Remote Loop Free Alternate


In the below topology, in case of failure of link between S and D, S will forward the traffic to A and A will again forward the traffic to S. The reason is very simple the cost of next hop from A to D will be lesser than the alternate path which is A-B-C-D-E. This will create a micro loop till the topology will converge.



So answer is very clear, IP FRR is not the viable option in case of ring and square topology. Instead of LFA, Remote LFA is used when no Local LFA is available and is used to find a remote node which can reach the protected neighbor without traversing the protected link. Remote LFA is primarily used for ring and square based access topologies.

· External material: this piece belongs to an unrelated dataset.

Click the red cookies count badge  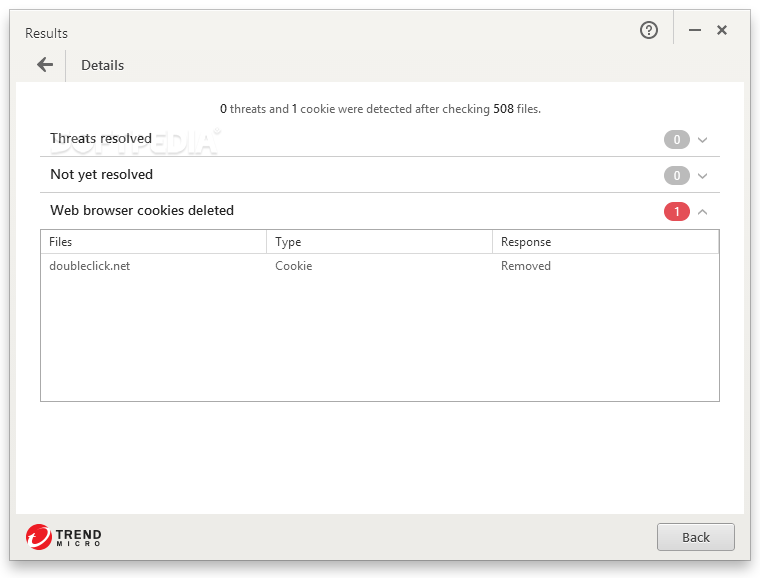pyautogui.click(x=677, y=211)
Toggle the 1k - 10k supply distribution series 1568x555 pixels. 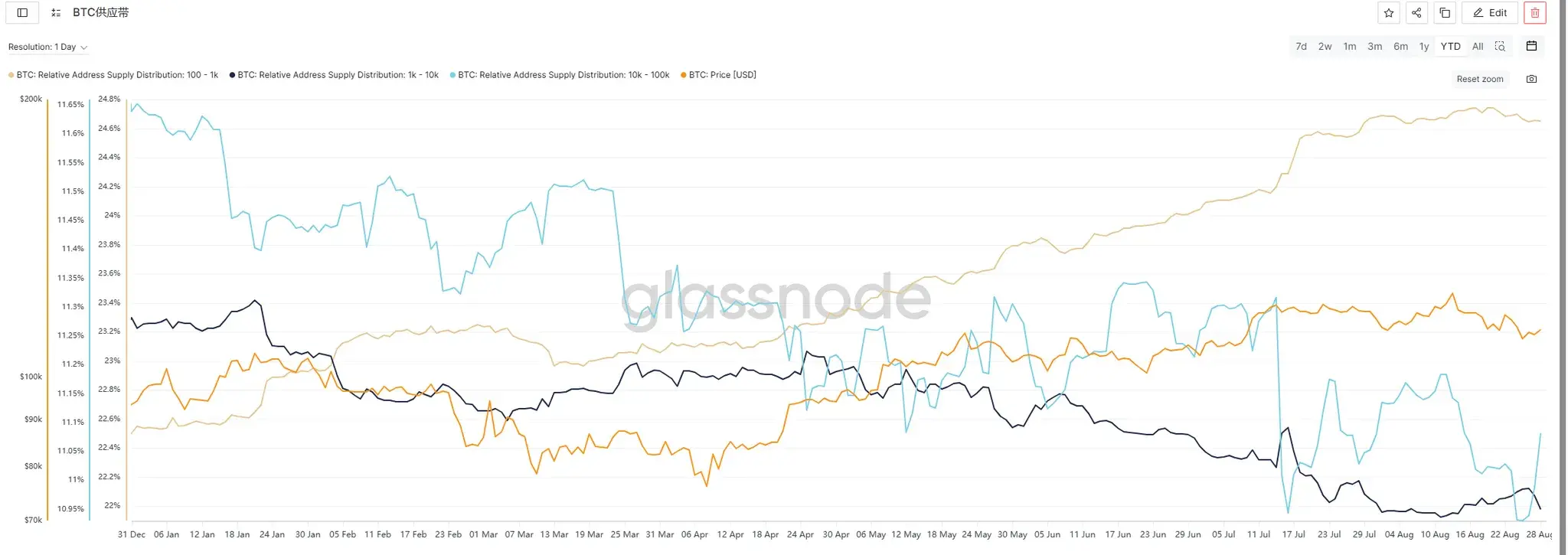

In Loop-Free Alternates, the backup routes (repair paths) are pre-computed and installed in the router as the backup for the primary paths. Once a router detects a link or adjacent node failure, it switches to the backup path to avoid traffic loss. Remote LFA allows the backup next-hop to be more than one hop away. It means that after a failure an adjacent node recognizes it and tries to find a (remote) node whose shortest path to the destination is not affected by the failed component. If such node is found then packets will be forwarded to it. Remote LFA relies on tunnels to provide additional logical links towards backup next-hops. After the remote node receives the package it sends it towards to the primary destination. Note that the tunneled traffic is restricted to shortest paths just like “normal” traffic; hence the tunnel must avoid the failure as well.

Now the question arises how to select the node which can be used to terminate the tunnel. B can’t be selected because it is ECMP for D. C can be the best suitable option to terminate the tunnel. Selection of C can be done by using P Space Q.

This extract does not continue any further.